◆ Saved entries
□ □ □ □

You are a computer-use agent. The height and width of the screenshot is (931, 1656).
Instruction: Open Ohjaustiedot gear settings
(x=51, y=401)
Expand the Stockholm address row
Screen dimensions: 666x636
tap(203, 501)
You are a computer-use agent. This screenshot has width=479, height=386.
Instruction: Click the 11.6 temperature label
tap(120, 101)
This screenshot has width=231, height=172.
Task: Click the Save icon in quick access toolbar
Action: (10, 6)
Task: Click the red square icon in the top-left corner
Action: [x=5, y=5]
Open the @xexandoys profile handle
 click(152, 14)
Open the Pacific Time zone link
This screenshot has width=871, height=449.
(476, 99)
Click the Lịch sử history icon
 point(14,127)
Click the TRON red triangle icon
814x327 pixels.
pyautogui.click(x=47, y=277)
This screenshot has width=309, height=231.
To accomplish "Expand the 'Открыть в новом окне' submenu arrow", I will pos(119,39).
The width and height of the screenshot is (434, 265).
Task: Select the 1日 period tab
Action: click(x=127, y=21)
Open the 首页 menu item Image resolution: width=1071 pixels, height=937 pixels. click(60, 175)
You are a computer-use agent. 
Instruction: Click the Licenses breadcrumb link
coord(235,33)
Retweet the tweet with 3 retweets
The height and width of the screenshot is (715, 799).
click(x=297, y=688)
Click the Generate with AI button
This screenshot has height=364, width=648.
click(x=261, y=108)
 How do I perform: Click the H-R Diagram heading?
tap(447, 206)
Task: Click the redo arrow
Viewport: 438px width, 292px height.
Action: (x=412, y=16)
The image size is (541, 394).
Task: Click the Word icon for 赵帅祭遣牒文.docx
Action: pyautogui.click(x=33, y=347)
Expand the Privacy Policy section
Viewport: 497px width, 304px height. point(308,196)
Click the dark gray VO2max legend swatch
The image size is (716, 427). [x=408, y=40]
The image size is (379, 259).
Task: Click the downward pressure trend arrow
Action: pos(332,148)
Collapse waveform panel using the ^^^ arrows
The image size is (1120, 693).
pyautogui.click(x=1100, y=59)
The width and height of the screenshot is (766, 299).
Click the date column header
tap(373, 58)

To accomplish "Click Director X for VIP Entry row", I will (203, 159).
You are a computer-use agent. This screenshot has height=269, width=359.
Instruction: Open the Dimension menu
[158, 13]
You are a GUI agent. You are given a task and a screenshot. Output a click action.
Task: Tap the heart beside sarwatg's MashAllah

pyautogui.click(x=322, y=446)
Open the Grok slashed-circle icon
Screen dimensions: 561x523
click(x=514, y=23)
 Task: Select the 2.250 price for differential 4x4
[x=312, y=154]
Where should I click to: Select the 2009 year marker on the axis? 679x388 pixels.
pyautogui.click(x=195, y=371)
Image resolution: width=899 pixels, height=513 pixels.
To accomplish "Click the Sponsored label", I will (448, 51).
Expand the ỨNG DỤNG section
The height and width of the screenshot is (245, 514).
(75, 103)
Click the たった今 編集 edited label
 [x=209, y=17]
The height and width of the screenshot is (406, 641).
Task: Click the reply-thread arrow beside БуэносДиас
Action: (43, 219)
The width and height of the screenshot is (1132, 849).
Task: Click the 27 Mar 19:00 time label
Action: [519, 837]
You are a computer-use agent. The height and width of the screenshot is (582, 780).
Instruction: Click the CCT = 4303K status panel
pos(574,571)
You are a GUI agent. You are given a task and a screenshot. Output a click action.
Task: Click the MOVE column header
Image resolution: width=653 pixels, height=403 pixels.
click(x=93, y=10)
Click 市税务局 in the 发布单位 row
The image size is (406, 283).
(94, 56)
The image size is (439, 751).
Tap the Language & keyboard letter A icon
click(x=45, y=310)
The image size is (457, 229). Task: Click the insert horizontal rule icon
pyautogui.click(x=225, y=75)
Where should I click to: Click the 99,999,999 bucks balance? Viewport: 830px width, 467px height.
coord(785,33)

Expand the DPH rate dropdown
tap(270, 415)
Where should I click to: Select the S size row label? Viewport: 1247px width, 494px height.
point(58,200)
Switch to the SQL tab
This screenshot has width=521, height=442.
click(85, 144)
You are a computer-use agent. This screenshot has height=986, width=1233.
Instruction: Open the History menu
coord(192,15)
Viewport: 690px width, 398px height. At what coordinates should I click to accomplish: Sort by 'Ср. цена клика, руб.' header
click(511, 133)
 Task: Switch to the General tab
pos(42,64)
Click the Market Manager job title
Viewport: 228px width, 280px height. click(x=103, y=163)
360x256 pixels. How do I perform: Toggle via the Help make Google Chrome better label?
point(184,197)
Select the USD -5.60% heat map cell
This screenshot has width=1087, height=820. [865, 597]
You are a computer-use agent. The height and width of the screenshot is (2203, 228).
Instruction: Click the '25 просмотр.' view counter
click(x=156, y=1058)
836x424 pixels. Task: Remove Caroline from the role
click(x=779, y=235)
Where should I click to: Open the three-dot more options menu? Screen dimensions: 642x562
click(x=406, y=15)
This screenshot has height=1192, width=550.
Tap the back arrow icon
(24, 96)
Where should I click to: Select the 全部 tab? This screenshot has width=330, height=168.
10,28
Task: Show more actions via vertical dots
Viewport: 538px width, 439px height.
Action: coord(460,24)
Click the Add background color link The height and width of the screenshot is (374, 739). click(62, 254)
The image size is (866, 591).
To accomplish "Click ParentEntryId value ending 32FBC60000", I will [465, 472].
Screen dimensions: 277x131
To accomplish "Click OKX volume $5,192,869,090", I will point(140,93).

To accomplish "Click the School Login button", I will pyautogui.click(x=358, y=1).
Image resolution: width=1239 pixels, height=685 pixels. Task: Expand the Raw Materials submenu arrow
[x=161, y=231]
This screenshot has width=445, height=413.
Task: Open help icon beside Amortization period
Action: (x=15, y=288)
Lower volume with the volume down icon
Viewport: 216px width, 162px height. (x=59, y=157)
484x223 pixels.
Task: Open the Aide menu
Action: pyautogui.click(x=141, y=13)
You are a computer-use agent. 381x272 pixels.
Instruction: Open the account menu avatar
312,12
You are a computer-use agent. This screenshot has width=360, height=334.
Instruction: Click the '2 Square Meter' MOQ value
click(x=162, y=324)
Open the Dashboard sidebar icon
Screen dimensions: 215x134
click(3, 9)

□ □ □ □

◆ REQUIRED ACTION
Only one number is expected: the count of lines above that contain the string "button".

◆ ANSWER TO THE PROBLEM
2